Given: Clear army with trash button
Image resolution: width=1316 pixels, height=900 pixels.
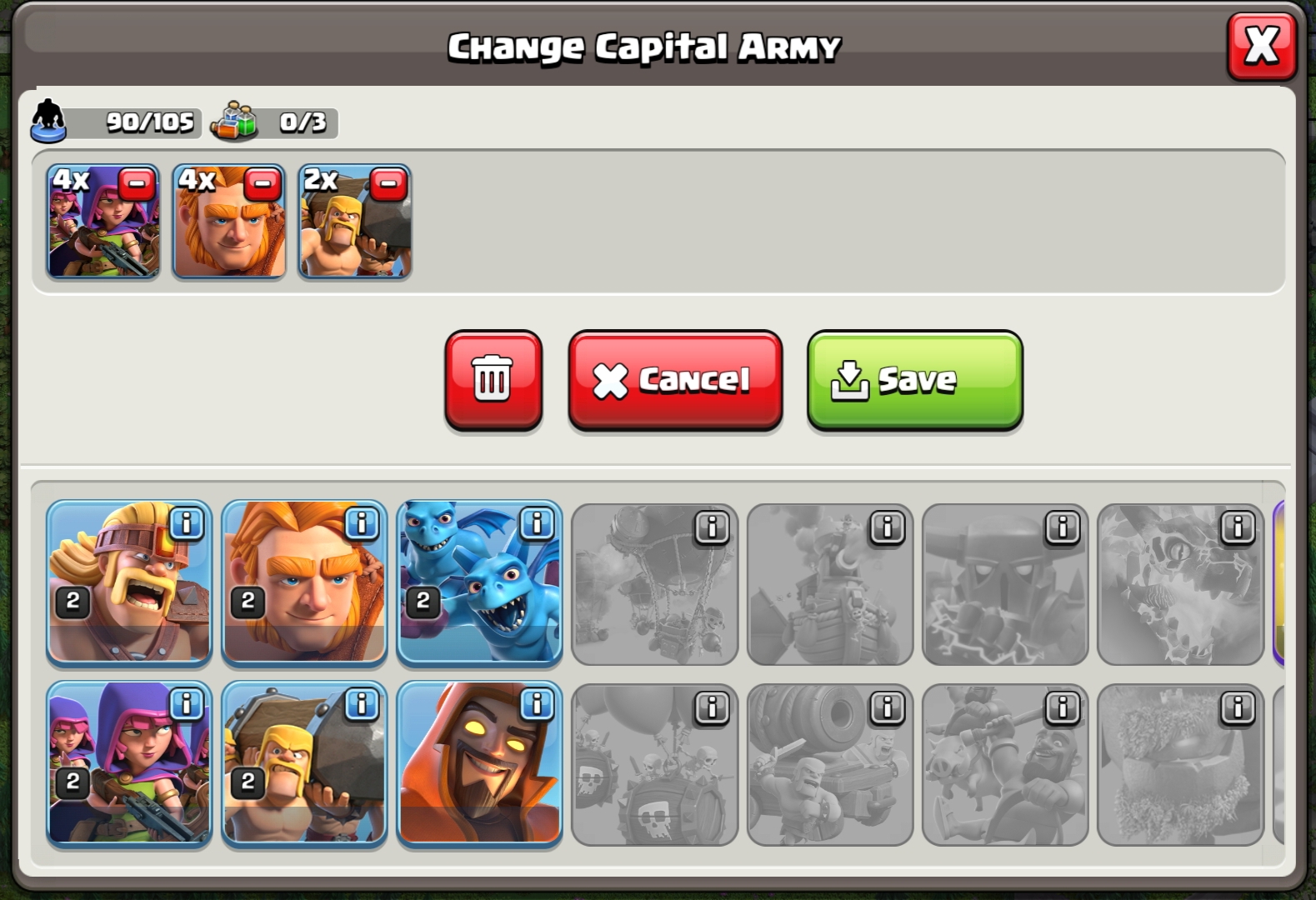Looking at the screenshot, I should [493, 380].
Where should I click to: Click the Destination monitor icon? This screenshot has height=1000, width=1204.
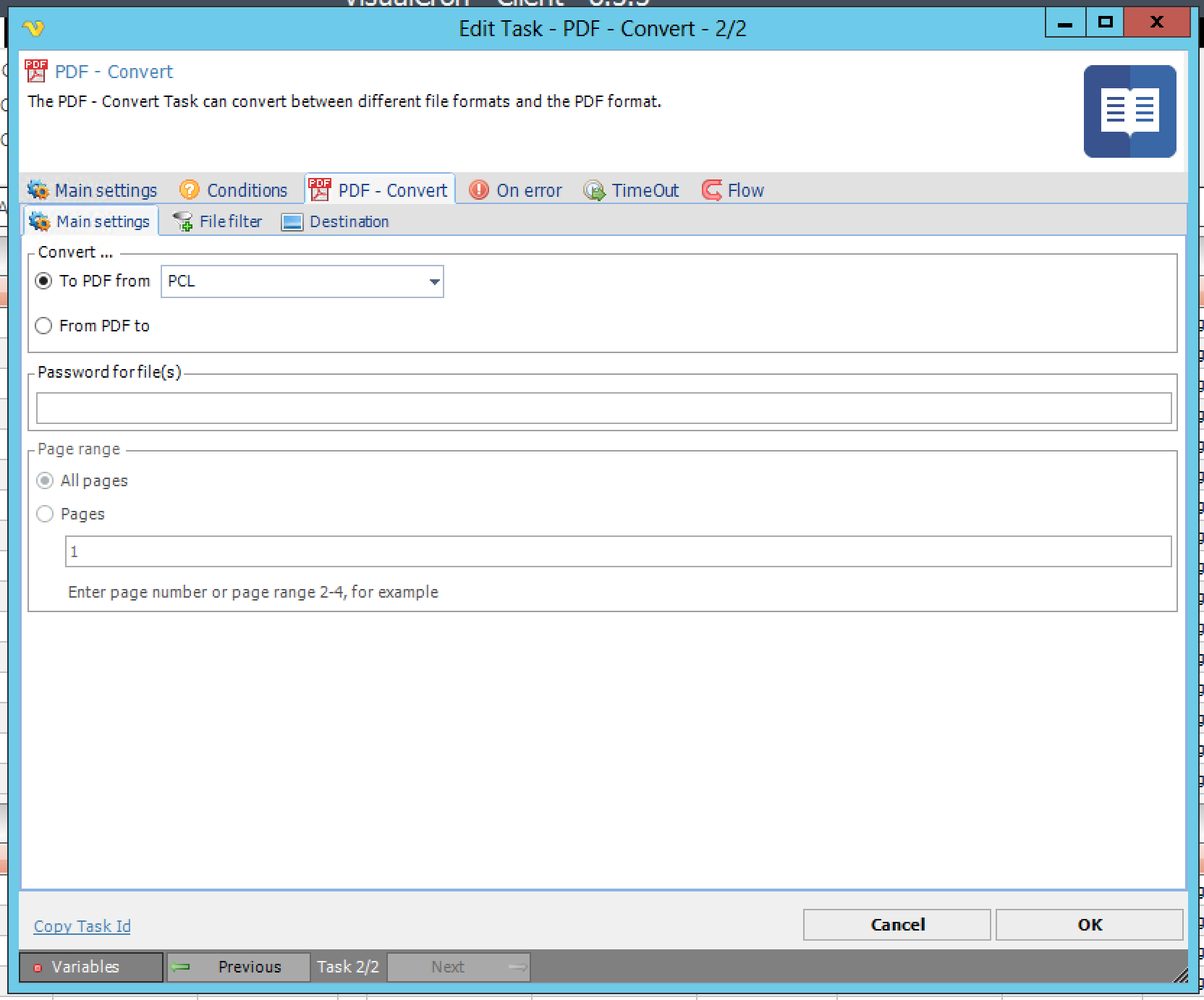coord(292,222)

Aim ▸
Rewrite the listing above as a two-column CSV with the header row input,output. Give one row per entry: its text in input and its answer in output, each as a single quoted field with line breaks changed to spaces and the pictures left out.

Finished exercise ▸
input,output
"Given: Clear army with trash button Image resolution: width=1316 pixels, height=900 pixels.","Looking at the screenshot, I should [493, 380]."
"Where should I click to: Click the Destination monitor icon? This screenshot has height=1000, width=1204.","coord(292,222)"